Via NPR, an interview with presidential adviser David Axelrod: Axelrod On H1N1 Vaccines: 'We Overpromised'. Excerpt:
David Axelrod, President Obama's senior adviser, says the administration based its predictions about how many doses of the H1N1 vaccine would be available by mid-October on bad information. Host Scott Simon visited the White House on Friday to ask Axelrod about the criticisms of the government's handling of the H1N1 vaccine, how the administration counted the number of jobs the stimulus is responsible for, and the controversy over the DNC promising donors access to senior officials at the White House.
On H1N1
Scott Simon: On Friday, the president talked about his frustration that H1N1 vaccine hasn't gotten out to more Americans. In August, the Centers for Disease Control said that 120 million doses would be available. They later scaled that back to 45 million. We're speaking today, on the last day of October, 25 million doses reportedly are ready. Did the government overpromise?

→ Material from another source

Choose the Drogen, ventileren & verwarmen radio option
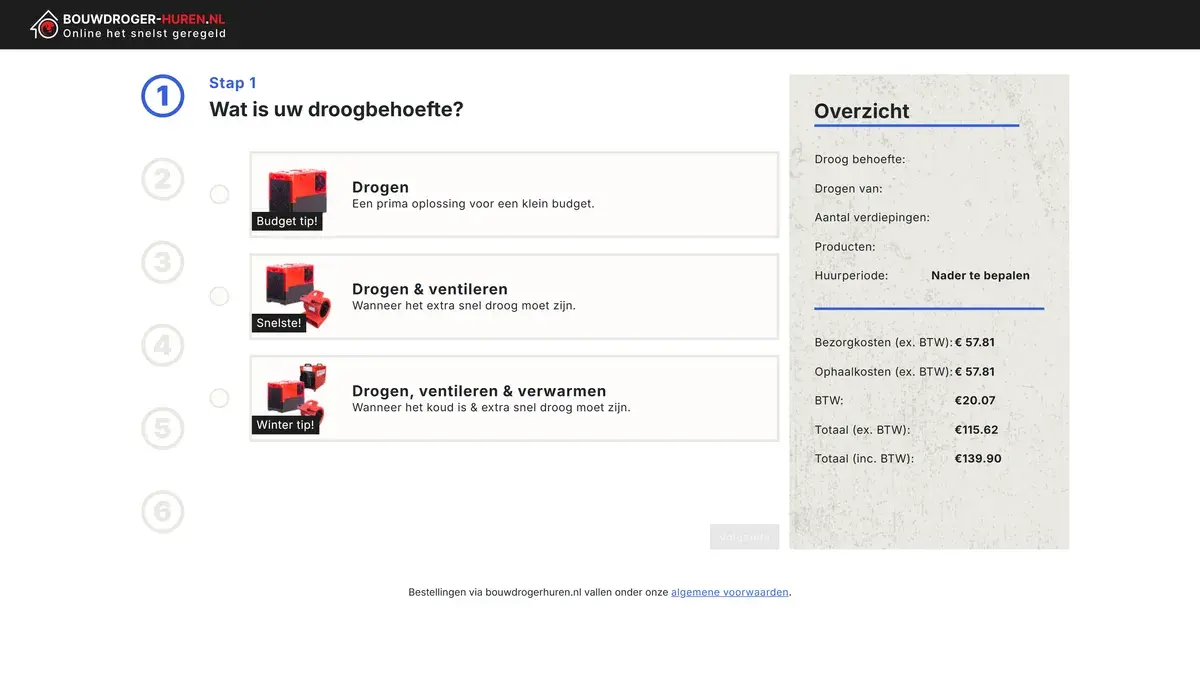The image size is (1200, 675). [x=219, y=398]
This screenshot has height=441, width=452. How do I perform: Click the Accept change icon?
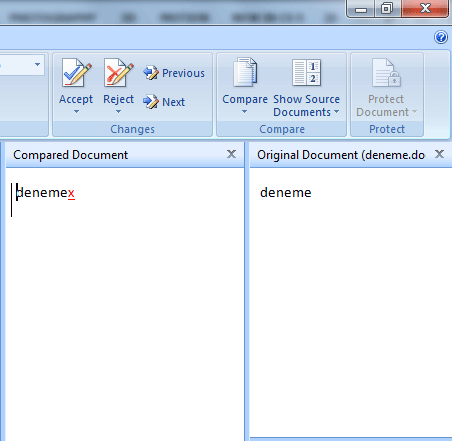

David Axelrod: Well, I think the manufacturers overpromised, and what was reported was the representations that were made to us. The fact is that this is a problem that's abating every day. And yes, we thought we would have 40,000 now, we have 26 —
Simon: — Forty million —
Axelrod: — I'm sorry, 40 million. Now we have 26 million. We believe that that is improving on a daily basis, and we're going to have an ample supply in very short order. So yes, we probably did overpromise, and we overpromised on the basis of what was represented to us.